3. I will not be afraid of things (you know, "things").
Ha. No. The spare closet in my studio, comfortingly lit by a single bare bulb dangling from an Inquisition-style chain and packed with art supplies, board games, and fabric, has proved the ideal hidey-hole for when things get gritty. In fact, if i were one of those people who give a shit about terrorists, it'd be the perfect place to line with duct tape and tinfoil--it has access to water pipes and outside ventilation that can be manually controlled, etc. But since "terrorists invading my five-unit building with harmful intent" is not near the top of my phobia list, i have not done so. Now, do i, in fact, harbor an irrational fear that i will be somehow transported back to the Mesozoic but my cell phone will still work to call the present, enabling me to call my friends and go slowly insane and die while they assume i'm just all cracked out in People's Park? Yes, yes i do. But i haven't figured out what kind of plastic tarp and duct tape will stop that from happening, so i hang out in my closet and crochet instead. Hey, it passes the time!

4. My apartment will be spotless at all times.

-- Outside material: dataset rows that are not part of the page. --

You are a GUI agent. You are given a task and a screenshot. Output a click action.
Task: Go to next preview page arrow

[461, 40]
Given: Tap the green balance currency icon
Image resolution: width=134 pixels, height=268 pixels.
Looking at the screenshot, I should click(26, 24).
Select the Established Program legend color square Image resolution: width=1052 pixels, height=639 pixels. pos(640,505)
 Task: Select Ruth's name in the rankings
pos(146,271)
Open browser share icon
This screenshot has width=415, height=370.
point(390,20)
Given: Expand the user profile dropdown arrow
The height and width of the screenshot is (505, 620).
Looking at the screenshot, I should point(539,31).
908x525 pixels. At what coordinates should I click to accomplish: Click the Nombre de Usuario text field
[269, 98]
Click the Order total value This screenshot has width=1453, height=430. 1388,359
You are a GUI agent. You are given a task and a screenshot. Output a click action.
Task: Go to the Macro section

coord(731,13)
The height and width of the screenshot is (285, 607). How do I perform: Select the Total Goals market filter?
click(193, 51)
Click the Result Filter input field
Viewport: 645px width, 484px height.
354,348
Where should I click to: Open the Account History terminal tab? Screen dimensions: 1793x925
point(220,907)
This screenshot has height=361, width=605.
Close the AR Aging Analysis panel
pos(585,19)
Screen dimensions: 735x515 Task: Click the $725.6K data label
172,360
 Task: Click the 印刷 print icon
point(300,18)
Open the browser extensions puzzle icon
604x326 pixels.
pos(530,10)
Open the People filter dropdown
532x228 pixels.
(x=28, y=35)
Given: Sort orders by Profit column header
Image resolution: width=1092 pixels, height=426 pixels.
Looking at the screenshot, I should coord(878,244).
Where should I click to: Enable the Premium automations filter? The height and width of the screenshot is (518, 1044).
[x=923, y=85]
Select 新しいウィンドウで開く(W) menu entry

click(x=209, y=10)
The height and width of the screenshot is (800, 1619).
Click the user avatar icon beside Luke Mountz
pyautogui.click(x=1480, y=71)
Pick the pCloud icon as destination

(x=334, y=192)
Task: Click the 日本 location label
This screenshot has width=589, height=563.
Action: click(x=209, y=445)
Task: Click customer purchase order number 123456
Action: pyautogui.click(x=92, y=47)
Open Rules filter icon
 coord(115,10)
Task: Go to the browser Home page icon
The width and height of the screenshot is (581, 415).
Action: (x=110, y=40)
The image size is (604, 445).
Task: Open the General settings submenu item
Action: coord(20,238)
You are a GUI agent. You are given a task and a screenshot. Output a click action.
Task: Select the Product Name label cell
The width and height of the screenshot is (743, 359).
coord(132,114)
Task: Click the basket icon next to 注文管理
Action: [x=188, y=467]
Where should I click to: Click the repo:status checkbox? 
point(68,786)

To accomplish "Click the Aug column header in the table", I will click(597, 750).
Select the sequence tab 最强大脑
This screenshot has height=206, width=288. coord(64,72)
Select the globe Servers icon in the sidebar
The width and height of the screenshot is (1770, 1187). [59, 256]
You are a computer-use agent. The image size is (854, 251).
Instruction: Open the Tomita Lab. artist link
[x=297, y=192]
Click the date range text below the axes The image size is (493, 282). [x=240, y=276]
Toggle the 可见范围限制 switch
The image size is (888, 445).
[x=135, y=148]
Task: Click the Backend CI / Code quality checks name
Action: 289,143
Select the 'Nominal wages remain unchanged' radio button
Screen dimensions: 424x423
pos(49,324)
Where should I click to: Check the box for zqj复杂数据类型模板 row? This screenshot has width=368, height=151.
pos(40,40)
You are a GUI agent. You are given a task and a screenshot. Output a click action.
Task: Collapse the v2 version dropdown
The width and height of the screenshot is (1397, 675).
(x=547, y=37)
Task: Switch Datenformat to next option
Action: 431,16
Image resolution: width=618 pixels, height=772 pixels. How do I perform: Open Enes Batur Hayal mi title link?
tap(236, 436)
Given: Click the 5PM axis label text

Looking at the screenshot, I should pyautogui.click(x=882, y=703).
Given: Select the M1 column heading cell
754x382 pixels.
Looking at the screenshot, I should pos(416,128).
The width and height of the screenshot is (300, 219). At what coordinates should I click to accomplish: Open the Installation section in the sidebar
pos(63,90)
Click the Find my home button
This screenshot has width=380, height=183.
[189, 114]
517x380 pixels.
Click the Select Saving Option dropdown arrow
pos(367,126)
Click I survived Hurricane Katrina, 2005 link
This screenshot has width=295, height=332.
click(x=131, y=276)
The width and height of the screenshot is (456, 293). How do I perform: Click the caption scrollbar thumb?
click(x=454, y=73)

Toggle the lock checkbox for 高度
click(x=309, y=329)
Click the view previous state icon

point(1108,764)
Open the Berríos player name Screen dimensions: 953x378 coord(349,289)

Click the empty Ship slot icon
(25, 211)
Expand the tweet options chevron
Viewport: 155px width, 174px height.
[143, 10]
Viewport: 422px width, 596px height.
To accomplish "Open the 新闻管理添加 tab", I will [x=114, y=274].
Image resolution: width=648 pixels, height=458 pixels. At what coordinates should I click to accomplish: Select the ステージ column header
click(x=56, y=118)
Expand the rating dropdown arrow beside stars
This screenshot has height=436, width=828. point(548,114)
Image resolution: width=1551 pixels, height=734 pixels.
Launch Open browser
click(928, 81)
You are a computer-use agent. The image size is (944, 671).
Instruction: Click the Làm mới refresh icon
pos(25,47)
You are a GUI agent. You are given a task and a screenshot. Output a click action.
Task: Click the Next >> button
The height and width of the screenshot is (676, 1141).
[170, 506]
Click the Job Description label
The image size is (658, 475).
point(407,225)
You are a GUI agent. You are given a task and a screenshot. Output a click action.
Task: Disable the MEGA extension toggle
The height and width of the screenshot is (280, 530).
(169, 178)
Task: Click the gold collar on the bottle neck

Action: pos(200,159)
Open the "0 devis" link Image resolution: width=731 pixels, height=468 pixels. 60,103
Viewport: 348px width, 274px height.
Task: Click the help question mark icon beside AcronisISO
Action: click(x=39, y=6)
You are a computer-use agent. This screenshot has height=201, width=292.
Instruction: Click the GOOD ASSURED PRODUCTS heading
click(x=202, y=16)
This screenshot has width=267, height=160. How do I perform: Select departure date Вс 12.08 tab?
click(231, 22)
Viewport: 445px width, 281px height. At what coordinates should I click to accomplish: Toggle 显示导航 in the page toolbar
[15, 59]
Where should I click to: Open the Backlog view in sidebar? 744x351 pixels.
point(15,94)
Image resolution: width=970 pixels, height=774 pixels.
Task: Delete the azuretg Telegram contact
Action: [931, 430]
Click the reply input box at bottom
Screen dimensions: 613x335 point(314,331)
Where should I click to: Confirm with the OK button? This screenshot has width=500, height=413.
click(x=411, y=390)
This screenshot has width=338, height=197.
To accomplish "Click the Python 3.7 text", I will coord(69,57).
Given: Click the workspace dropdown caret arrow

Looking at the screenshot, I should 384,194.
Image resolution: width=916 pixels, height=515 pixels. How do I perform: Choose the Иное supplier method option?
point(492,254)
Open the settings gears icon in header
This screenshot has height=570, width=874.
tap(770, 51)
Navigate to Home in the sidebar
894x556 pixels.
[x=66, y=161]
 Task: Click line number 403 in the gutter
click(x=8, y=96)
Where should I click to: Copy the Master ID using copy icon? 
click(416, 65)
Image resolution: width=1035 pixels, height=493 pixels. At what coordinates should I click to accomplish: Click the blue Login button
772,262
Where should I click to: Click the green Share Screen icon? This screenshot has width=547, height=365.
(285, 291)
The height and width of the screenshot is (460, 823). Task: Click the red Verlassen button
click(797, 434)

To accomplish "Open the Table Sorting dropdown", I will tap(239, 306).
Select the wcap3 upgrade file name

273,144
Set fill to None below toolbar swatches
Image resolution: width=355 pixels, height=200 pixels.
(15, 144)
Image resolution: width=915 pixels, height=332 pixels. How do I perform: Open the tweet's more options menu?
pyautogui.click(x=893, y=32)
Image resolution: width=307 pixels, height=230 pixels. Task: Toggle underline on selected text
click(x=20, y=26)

I don't know whether there was some magical moment where my mothers decided to get their shit together, or whether it's a generational thing--they are both natural caretakers and my stepmom, in particular, has an OCD sense of cleanliness and order (once i dusted the shelves in the den and a few hours later she came downstairs, livid. "Who moved the duck?" she demanded, threateningly. It would appear that when i replaced the knickknacks on the now-dust-free shelves, i foolishly set the carved wooden mallard seriously TWO INCHES to the left of where it had been. Oh, tragedy! She is totally insane). At any rate, though several of my friends (including the Asian Federation) are pretty serious housekeepers, the larger number (many of them perilously close to the age of thirty) are still existing in the sort of beer-can-strewn, crusty-dishes-havin' houses that i tried to avoid at (gulp) Michigan State. And anyway, some of my neatest/cleanest friends still rack up parking tickets, or get their cars towed on a monthly basis, or fall down all the time. So who knows? When i am in a good mood, the apartment is perfect. When i am depressed, such as over the last month, i huddle piteously amid heaps of clothes, books, and granola boxes. Well, fuck it. The dog doesn't mind. clm.

* For some reason i have a collapsible, Swiss-army-style twenty-piece Allen wrench in my bag's inner pocket, which will, i guess, let me assemble the shit out of any Ikea furniture anytime, anywhere (I am here envisioning some kind of West-Side-Story type rumble--Now, gentlemen, ladies, we will...assemble the Hussar!. And all i have to say about that is: Look out, Swedes.